Pocas palabras son tan usadas… ¿Pero de dónde vienen estos términos? Veamos…
En la guerra de independencia, los gauchos eran muy numerosos en las filas del Ejército. Enfrente a ellos tenían a los realistas, hombres disciplinados en las mejores academias militares, uno de los ejércitos con más poder de esa época. Nuestros gauchos andaban en calzoncillos (también conocidos como chiripá), y botas de potro que dejaban los dedos de los pies al descubierto. No solo tenían una desventajosa vestimenta, sino armas inferiores: pelotas (piedras grandes con surcos para atarlas a un tiento), boleadoras (más pequeñas) y facones. A diferencia de los realistas, casi no tenían armas de fuego (tal vez algún trabuco naranjero o antiguas armas largas heredadas).

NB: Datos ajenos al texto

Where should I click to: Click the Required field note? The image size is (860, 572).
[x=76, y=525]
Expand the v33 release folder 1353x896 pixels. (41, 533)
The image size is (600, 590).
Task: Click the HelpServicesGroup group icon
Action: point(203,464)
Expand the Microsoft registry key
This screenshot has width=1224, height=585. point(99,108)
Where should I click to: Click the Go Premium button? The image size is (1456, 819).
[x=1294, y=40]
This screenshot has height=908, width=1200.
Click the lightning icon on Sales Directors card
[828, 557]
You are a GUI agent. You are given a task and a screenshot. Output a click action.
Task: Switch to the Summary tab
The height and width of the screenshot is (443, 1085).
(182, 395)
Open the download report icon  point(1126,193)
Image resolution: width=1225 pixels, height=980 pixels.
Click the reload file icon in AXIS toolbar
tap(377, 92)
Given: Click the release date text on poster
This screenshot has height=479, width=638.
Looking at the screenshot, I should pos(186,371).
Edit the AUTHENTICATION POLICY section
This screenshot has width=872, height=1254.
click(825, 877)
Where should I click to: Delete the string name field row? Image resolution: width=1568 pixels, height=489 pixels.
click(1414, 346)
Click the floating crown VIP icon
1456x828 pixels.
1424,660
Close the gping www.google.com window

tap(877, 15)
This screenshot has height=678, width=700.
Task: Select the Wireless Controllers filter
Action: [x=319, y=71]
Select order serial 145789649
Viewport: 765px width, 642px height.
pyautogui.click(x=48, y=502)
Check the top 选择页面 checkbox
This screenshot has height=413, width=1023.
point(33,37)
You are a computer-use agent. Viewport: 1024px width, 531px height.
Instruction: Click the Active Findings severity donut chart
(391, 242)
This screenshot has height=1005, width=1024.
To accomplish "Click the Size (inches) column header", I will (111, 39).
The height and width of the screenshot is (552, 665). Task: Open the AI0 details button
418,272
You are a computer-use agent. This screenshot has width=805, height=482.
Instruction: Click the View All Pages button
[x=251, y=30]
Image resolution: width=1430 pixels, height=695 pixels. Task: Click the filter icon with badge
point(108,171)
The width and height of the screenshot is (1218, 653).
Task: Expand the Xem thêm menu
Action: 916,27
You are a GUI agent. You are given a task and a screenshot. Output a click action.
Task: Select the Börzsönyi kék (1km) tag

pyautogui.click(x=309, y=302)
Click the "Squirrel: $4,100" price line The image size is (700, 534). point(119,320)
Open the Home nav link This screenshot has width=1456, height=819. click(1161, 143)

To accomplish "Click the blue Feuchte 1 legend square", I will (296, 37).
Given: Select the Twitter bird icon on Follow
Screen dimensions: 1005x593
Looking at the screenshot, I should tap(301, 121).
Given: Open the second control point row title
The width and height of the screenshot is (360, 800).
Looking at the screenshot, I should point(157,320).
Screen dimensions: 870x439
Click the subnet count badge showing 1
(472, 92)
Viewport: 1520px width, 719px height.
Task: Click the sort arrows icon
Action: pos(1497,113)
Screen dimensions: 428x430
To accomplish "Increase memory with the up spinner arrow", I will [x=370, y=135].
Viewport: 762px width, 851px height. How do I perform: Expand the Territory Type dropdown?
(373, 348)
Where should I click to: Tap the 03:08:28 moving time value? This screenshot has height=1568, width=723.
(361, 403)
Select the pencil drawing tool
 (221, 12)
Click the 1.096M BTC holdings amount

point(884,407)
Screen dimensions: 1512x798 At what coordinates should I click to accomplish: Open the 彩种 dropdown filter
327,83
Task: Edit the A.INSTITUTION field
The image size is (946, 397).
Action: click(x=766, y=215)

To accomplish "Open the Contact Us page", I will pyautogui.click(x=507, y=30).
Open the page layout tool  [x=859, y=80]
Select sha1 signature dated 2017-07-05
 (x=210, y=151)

Los gauchos tenían una primitiva pero eficaz estrategia de combate. Se formaban en tres filas: la primera compuesta por los “pelotudos”, la segunda compuesta por lanceros (armados de cañas de tacuara y facones), y la tercera por los boludos (armados de boleadoras). Cuando la caballería española cargaba contra ellos, los pelotudos le pegaban con la pelota descripta al cuello o al pecho del animal haciendo caer al jinete. Luego los lanceros atacaban a los caídos con sus armas blancas hasta darles muerte.
Podemos inferir entonces que la primera acepción de “Pelotudo” era “valiente, corajudo, aguerrido” ¿Cómo se convirtió en un insulto? Hacia 1890, durante el Gobierno de Miguel Juárez Celman y en pleno conflicto contra los “cívicos” de Leandro N. Alem durante la llamada “Revolución del Parque”, un diputado de la Nación dijo en un discurso “yo no voy a ser ningún pelotudo”, haciendo referencia a que no iba a estar en primera línea para defender a Celman, ya que no es inteligente ir al frente sin estrategia o sin evaluar las consecuencias. A partir de los dichos, se empezó a utilizar para hacer referencia a personas con pocas luces o que obran como si no las tuviesen. “Boludo”, fue una consecuencia, sumándose al dialecto popular como sinónimo de “pelotudo”. Y actualmente es un “Shifter del lenguaje”, es decir, una palabra con tantas acepciones que ya no tiene ninguna, pudiendo ser un insulto, un saludo, un elogio, o un latiguillo.